Postscript Version

Interactive Model of the Vocal Folds and Turbulent Noise for Speech Synthesis

Donald G. Childers

University of Florida
Dept. of Electrical and Computer Engineering

CONTACT INFORMATION

Dept. of Electrical and Computer Engineering
P. O. Box 116130,
9 Engr. Bldg., Bldg. 33
University of Florida
Gainesville, FL 32611-6130
Email: childers@drwho.ee.ufl.edu
Tel: 352-392-2633
Fax: 352-392-0044

WWW PAGE

http://www.eel.ufl.edu/~childers/

PROGRAM AREA

Speech and Natural Language Understanding

KEYWORDS

Speech synthesis, speech analysis, speech quality, vocal folds

PROJECT SUMMARY

There are two major aspects of the proposed research. The first is to model the vibratory motion of the vocal folds. The second is to improve the modeling of, and, thereby, the synthesis of fricatives, plosives, and affricates using the articulatory speech synthesizer. The latter task will require the development of models for the excitation for these phonemes, for which we propose two approaches: spectral shaping and nonlinear dynamic modeling. Nonlinear dynamic modeling will also be included in the vocal fold modeling. Both the vocal fold model and noise source model will be used to illuminate our understanding of the cause and effect relationships between voice production features and aspects of the acoustic signal through the use of interactive, articulatory speech synthesis. The results of this research will lead to the improvement of our existing models of several voice types (modal register, vocal fry, and breathy). In addition we will be able to extend our models to other voice types (e.g., whisper, falsetto, and harsh).
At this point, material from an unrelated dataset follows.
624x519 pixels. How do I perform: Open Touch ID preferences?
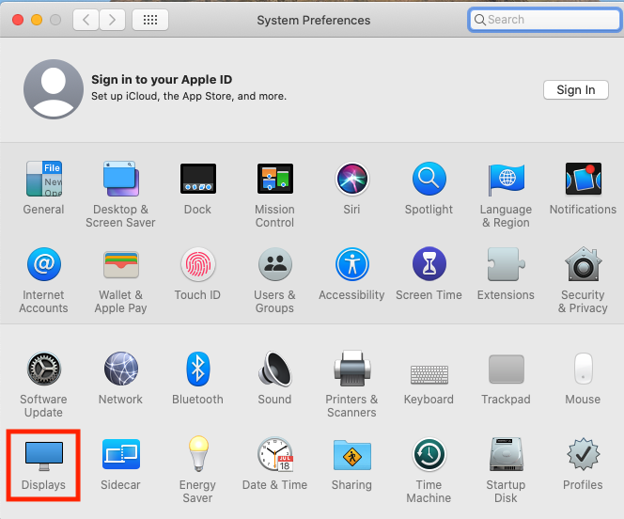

The interactive vocal fold model will provide a method for viewing aspects of the three-dimensional dynamic vibratory motion of the vocal folds. This model will be a predictive model of phonatory acoustics, and a model of glottal aerodynamics. There will be a means for calculating the glottal area, the vocal tract area, and the volume velocity of airflow. The motion of the vocal folds in the model will be controlled by several methods, including sinusoidal functions and nonlinear dynamic modeling. A major motivation for this model is that imaging and other methods for measuring aspects of vocal fold vibratory motion are difficult tasks.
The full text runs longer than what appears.